Starting at the first line and ending at the last, reproduce the records below exactly.

(Data section begins)

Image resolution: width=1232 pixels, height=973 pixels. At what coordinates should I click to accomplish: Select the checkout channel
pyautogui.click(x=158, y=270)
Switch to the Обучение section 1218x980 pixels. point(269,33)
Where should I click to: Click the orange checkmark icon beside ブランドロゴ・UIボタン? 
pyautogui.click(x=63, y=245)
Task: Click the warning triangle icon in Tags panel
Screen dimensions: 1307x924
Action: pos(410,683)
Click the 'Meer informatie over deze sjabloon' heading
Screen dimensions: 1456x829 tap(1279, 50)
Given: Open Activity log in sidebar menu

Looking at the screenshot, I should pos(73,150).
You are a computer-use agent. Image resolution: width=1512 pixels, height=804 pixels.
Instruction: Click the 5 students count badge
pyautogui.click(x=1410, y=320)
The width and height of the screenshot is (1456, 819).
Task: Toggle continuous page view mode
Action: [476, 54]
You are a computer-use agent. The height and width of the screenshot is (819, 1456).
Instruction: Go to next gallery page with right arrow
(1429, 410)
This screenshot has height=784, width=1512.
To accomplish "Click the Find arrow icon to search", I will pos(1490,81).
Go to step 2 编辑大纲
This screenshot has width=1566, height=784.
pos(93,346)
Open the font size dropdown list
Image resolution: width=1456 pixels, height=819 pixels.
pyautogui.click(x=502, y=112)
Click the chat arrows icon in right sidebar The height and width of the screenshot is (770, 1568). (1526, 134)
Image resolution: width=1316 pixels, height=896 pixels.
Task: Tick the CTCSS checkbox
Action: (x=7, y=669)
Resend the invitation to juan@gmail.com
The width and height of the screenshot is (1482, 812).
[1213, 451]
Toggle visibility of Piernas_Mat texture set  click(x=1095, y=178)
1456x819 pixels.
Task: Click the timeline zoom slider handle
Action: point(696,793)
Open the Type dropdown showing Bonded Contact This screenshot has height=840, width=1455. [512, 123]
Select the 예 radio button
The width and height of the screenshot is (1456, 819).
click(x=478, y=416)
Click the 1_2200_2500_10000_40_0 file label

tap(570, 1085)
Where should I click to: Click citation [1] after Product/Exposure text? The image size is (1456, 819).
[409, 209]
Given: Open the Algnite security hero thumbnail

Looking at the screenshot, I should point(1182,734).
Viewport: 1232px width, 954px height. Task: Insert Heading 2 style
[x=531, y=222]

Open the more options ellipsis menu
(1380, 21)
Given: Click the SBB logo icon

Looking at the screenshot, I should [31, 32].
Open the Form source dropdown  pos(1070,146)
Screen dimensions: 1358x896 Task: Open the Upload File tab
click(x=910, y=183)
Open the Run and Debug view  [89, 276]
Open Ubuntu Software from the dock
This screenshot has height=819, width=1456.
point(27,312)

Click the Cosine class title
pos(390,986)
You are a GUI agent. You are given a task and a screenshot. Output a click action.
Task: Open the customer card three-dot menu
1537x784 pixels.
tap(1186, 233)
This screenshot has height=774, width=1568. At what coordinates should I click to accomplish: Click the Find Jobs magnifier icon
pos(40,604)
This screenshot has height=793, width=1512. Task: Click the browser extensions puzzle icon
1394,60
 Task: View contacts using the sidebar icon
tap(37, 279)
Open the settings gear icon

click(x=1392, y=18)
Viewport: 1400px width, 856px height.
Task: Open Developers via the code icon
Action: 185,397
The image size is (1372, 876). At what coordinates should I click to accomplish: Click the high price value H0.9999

(Data section ends)

Written response –
Image resolution: width=1232 pixels, height=973 pixels. At what coordinates should I click to accomplish: Select the checkout channel
pyautogui.click(x=158, y=270)
Switch to the Обучение section 1218x980 pixels. point(269,33)
Where should I click to: Click the orange checkmark icon beside ブランドロゴ・UIボタン? 
pyautogui.click(x=63, y=245)
Task: Click the warning triangle icon in Tags panel
Screen dimensions: 1307x924
Action: pos(410,683)
Click the 'Meer informatie over deze sjabloon' heading
Screen dimensions: 1456x829 tap(1279, 50)
Given: Open Activity log in sidebar menu

Looking at the screenshot, I should pos(73,150).
You are a computer-use agent. Image resolution: width=1512 pixels, height=804 pixels.
Instruction: Click the 5 students count badge
pyautogui.click(x=1410, y=320)
The width and height of the screenshot is (1456, 819).
Task: Toggle continuous page view mode
Action: [476, 54]
You are a computer-use agent. The height and width of the screenshot is (819, 1456).
Instruction: Go to next gallery page with right arrow
(1429, 410)
This screenshot has height=784, width=1512.
To accomplish "Click the Find arrow icon to search", I will pos(1490,81).
Go to step 2 编辑大纲
This screenshot has width=1566, height=784.
pos(93,346)
Open the font size dropdown list
Image resolution: width=1456 pixels, height=819 pixels.
pyautogui.click(x=502, y=112)
Click the chat arrows icon in right sidebar The height and width of the screenshot is (770, 1568). (1526, 134)
Image resolution: width=1316 pixels, height=896 pixels.
Task: Tick the CTCSS checkbox
Action: (x=7, y=669)
Resend the invitation to juan@gmail.com
The width and height of the screenshot is (1482, 812).
[1213, 451]
Toggle visibility of Piernas_Mat texture set  click(x=1095, y=178)
1456x819 pixels.
Task: Click the timeline zoom slider handle
Action: point(696,793)
Open the Type dropdown showing Bonded Contact This screenshot has height=840, width=1455. [512, 123]
Select the 예 radio button
The width and height of the screenshot is (1456, 819).
click(x=478, y=416)
Click the 1_2200_2500_10000_40_0 file label

tap(570, 1085)
Where should I click to: Click citation [1] after Product/Exposure text? The image size is (1456, 819).
[409, 209]
Given: Open the Algnite security hero thumbnail

Looking at the screenshot, I should point(1182,734).
Viewport: 1232px width, 954px height. Task: Insert Heading 2 style
[x=531, y=222]

Open the more options ellipsis menu
(1380, 21)
Given: Click the SBB logo icon

Looking at the screenshot, I should [31, 32].
Open the Form source dropdown  pos(1070,146)
Screen dimensions: 1358x896 Task: Open the Upload File tab
click(x=910, y=183)
Open the Run and Debug view  [89, 276]
Open Ubuntu Software from the dock
This screenshot has height=819, width=1456.
point(27,312)

Click the Cosine class title
pos(390,986)
You are a GUI agent. You are given a task and a screenshot. Output a click action.
Task: Open the customer card three-dot menu
1537x784 pixels.
tap(1186, 233)
This screenshot has height=774, width=1568. At what coordinates should I click to accomplish: Click the Find Jobs magnifier icon
pos(40,604)
This screenshot has height=793, width=1512. Task: Click the browser extensions puzzle icon
1394,60
 Task: View contacts using the sidebar icon
tap(37, 279)
Open the settings gear icon

click(x=1392, y=18)
Viewport: 1400px width, 856px height.
Task: Open Developers via the code icon
Action: 185,397
The image size is (1372, 876). At what coordinates should I click to accomplish: Click the high price value H0.9999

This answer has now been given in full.